__About this exercise__
Needed from the data below: every line from the one with "This screenshot has width=1153, height=957." up to and including the one with "Task: Click 고유번호 value 400105-2", repeated exactly and with nothing else.

__Records provided__
BEGIN
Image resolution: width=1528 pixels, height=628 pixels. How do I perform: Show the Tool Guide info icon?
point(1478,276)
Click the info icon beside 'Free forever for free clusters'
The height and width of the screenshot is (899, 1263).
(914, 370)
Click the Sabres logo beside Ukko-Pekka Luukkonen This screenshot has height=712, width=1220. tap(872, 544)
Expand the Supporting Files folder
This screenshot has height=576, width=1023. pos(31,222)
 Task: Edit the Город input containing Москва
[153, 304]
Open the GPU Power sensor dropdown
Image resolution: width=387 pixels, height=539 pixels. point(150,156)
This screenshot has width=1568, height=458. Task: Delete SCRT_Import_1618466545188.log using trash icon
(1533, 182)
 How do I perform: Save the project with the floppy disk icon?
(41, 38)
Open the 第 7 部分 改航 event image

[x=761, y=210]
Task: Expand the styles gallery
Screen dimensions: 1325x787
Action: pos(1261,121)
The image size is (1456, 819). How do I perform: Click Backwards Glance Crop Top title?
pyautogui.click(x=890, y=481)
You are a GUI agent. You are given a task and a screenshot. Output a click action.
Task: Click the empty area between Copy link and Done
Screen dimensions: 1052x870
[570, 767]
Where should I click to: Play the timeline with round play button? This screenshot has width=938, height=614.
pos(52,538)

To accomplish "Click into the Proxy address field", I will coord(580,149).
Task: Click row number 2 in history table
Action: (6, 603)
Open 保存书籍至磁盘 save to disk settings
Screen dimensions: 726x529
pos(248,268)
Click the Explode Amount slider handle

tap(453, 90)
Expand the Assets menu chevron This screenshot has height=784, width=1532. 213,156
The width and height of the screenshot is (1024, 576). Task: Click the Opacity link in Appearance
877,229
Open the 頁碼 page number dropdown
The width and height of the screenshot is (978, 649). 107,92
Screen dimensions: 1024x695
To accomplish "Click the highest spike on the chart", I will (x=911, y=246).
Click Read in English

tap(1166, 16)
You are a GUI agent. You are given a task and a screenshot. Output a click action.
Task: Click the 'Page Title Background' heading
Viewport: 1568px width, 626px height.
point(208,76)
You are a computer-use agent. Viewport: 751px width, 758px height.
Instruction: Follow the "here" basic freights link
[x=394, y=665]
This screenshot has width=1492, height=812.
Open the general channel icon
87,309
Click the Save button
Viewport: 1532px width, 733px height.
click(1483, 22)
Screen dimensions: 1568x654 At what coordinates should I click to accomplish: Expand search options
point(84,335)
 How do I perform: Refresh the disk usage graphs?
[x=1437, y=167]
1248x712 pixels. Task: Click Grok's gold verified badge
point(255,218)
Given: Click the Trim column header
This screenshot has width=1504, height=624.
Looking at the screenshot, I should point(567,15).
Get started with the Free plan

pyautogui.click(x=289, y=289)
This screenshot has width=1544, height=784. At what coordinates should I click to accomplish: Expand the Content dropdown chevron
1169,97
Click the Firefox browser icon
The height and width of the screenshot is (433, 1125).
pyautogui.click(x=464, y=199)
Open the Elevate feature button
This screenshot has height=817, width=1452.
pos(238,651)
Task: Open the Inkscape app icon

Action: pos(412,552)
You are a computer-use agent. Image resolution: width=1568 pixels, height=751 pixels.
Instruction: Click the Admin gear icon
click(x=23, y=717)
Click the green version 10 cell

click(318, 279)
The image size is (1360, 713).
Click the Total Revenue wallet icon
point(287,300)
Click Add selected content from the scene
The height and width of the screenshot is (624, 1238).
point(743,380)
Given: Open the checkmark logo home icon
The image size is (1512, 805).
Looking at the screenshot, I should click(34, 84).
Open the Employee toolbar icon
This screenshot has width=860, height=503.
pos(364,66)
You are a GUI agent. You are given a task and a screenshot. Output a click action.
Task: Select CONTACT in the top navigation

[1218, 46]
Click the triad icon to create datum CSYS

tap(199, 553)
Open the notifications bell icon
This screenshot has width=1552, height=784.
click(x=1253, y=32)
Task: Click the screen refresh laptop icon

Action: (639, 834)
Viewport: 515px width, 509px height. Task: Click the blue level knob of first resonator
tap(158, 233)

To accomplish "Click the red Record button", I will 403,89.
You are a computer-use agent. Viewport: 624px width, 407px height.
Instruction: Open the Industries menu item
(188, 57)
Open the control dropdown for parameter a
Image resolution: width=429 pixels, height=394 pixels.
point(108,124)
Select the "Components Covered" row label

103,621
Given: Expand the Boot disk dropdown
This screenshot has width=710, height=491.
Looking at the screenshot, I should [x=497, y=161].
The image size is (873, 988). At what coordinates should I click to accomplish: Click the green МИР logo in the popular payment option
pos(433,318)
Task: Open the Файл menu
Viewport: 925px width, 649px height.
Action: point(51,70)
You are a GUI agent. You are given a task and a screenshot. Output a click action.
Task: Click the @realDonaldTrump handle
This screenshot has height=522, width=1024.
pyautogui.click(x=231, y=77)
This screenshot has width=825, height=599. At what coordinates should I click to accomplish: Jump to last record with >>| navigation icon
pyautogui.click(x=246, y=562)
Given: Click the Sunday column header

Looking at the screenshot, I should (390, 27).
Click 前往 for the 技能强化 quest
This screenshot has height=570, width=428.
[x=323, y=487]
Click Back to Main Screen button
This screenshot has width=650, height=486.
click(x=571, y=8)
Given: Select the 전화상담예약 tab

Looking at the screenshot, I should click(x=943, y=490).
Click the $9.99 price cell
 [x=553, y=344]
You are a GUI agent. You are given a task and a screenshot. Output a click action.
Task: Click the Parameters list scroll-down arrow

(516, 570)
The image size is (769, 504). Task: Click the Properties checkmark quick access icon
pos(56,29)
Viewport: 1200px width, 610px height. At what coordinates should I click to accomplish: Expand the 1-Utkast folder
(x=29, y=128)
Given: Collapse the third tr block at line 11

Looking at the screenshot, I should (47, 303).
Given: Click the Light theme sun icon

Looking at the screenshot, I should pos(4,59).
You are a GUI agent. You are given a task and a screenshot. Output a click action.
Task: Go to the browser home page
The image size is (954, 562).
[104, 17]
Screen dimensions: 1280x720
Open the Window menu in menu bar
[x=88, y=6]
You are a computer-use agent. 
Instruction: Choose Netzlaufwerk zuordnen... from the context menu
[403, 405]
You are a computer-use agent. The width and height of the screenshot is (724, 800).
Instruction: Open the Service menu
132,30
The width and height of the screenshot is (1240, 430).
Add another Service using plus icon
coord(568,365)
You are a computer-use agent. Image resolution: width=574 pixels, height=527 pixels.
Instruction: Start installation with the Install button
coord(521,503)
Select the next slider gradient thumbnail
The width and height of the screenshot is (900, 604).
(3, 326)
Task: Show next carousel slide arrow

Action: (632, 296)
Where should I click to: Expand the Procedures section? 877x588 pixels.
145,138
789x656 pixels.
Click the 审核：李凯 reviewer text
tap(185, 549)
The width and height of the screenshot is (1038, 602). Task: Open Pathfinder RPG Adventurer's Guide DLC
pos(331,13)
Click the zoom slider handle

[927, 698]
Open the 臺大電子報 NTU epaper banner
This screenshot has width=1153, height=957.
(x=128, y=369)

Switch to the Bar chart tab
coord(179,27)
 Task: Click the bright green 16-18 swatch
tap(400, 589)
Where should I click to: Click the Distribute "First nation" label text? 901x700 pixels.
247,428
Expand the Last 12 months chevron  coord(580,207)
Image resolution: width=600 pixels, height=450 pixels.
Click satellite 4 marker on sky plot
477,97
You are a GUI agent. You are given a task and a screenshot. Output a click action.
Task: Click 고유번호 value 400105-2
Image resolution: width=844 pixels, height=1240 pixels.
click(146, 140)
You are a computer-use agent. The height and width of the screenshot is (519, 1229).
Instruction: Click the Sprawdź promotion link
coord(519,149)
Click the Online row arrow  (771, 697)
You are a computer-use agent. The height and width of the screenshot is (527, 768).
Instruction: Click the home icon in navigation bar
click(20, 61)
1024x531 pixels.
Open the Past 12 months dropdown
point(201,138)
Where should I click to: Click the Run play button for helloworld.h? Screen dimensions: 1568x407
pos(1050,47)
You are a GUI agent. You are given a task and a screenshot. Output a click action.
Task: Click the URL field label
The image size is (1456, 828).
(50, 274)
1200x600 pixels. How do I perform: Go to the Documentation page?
END
__Problem solution__
This screenshot has width=1153, height=957.
(x=128, y=369)

Switch to the Bar chart tab
coord(179,27)
 Task: Click the bright green 16-18 swatch
tap(400, 589)
Where should I click to: Click the Distribute "First nation" label text? 901x700 pixels.
247,428
Expand the Last 12 months chevron  coord(580,207)
Image resolution: width=600 pixels, height=450 pixels.
Click satellite 4 marker on sky plot
477,97
You are a GUI agent. You are given a task and a screenshot. Output a click action.
Task: Click 고유번호 value 400105-2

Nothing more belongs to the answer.